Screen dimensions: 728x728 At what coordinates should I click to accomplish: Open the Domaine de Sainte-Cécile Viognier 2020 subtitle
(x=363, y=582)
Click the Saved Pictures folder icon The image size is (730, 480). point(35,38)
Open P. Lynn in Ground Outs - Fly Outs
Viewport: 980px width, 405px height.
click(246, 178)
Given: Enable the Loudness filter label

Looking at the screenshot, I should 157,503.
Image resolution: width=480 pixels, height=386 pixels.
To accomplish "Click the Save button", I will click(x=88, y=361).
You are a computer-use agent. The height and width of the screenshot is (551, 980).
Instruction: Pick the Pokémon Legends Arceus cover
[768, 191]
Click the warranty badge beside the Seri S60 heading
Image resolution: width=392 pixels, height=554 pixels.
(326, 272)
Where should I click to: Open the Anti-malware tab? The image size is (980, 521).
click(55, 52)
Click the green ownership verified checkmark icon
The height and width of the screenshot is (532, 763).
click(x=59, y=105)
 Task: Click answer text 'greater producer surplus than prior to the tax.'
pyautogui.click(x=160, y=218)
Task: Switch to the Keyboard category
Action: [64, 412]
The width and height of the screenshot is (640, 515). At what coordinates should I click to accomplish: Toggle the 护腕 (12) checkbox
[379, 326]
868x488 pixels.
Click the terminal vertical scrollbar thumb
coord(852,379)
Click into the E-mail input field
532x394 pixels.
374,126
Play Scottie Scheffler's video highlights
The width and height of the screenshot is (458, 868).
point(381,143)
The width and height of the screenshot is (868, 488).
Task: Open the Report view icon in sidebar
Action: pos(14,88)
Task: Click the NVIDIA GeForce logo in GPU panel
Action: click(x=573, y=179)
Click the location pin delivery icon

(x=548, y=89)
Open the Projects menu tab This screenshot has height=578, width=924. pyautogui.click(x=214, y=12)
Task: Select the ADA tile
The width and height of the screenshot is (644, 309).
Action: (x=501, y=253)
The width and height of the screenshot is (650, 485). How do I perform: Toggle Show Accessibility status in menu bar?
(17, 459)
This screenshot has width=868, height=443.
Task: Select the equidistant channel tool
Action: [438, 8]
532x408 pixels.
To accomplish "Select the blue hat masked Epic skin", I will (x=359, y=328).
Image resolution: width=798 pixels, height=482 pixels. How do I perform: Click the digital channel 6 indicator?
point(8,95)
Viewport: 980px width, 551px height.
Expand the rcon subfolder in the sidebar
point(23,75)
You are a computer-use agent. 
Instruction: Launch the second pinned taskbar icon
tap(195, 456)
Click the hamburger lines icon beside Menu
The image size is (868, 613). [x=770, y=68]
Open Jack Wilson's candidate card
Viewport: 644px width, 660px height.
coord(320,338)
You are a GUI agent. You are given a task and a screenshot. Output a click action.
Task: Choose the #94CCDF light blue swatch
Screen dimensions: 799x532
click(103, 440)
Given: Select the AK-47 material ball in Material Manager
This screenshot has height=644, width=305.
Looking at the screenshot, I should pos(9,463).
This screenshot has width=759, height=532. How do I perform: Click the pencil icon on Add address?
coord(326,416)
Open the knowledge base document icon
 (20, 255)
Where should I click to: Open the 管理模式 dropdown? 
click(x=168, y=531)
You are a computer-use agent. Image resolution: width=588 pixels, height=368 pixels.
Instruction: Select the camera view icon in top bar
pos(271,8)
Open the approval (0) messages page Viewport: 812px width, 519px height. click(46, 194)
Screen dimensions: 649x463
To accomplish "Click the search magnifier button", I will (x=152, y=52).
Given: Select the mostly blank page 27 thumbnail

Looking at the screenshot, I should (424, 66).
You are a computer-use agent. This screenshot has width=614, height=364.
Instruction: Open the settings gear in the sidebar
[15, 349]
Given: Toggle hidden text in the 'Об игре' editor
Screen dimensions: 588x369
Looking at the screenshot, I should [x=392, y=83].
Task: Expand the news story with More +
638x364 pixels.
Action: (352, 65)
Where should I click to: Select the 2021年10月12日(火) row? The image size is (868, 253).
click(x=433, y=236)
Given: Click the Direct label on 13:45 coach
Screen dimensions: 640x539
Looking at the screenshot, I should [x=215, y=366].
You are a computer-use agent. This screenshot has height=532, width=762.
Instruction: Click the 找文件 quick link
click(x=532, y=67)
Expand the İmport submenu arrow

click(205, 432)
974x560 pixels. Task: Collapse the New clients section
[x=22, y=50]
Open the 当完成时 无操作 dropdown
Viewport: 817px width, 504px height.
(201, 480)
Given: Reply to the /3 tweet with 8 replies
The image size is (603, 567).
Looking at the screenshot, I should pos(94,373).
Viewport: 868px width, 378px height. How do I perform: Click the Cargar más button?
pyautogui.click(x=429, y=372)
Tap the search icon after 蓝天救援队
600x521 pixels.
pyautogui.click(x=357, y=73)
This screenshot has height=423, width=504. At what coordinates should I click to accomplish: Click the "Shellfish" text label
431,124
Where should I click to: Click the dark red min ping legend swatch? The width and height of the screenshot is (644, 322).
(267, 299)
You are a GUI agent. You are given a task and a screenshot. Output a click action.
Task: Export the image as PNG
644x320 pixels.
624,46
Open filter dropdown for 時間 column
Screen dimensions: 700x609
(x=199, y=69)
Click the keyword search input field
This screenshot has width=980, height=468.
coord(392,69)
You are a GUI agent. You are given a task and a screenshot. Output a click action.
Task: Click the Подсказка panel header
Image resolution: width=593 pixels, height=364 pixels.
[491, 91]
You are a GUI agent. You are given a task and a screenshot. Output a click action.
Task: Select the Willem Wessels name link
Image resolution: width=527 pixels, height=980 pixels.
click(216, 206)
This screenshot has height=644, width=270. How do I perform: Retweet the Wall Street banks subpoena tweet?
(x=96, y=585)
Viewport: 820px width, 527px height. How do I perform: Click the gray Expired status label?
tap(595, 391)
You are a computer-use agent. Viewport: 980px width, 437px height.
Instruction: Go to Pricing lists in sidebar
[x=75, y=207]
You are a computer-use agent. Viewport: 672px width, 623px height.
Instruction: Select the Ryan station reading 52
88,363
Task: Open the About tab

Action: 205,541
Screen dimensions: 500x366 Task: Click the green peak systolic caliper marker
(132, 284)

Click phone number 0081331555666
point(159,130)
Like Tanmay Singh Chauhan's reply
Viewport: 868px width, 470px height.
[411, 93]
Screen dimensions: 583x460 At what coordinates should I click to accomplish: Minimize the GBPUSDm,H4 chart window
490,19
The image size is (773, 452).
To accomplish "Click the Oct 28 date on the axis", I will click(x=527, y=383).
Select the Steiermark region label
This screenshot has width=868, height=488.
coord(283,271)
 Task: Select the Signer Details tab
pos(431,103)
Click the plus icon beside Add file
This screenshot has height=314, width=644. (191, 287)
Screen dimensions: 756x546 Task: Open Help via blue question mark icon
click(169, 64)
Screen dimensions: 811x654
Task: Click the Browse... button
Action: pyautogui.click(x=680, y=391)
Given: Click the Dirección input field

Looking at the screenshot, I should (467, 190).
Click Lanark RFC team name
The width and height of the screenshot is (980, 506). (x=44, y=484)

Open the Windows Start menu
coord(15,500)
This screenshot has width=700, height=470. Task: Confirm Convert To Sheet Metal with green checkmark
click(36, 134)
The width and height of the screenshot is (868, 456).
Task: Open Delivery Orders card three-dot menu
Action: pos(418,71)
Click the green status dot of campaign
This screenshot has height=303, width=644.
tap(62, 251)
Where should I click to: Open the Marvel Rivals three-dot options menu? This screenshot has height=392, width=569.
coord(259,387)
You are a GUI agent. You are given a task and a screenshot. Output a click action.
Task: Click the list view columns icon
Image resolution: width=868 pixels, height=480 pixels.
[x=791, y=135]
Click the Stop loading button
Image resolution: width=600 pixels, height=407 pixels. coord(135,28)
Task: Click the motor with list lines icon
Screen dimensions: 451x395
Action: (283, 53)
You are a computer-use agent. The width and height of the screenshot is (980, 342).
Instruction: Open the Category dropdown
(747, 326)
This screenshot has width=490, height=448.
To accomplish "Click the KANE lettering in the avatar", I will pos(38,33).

-------

Task item => Starting at the line above that contains "The width and height of the screenshot is (458, 868).", write out each line exactly until the line that contains "Task: Choose the #94CCDF light blue swatch" has been written, and stop there.

Solution for this problem =>
The width and height of the screenshot is (458, 868).
point(381,143)
The width and height of the screenshot is (868, 488).
Task: Open the Report view icon in sidebar
Action: pos(14,88)
Task: Click the NVIDIA GeForce logo in GPU panel
Action: click(x=573, y=179)
Click the location pin delivery icon

(x=548, y=89)
Open the Projects menu tab This screenshot has height=578, width=924. pyautogui.click(x=214, y=12)
Task: Select the ADA tile
The width and height of the screenshot is (644, 309).
Action: (x=501, y=253)
The width and height of the screenshot is (650, 485). How do I perform: Toggle Show Accessibility status in menu bar?
(17, 459)
This screenshot has width=868, height=443.
Task: Select the equidistant channel tool
Action: [438, 8]
532x408 pixels.
To accomplish "Select the blue hat masked Epic skin", I will (x=359, y=328).
Image resolution: width=798 pixels, height=482 pixels. How do I perform: Click the digital channel 6 indicator?
point(8,95)
Viewport: 980px width, 551px height.
Expand the rcon subfolder in the sidebar
point(23,75)
You are a computer-use agent. 
Instruction: Launch the second pinned taskbar icon
tap(195, 456)
Click the hamburger lines icon beside Menu
The image size is (868, 613). [x=770, y=68]
Open Jack Wilson's candidate card
Viewport: 644px width, 660px height.
coord(320,338)
You are a GUI agent. You are given a task and a screenshot. Output a click action.
Task: Choose the #94CCDF light blue swatch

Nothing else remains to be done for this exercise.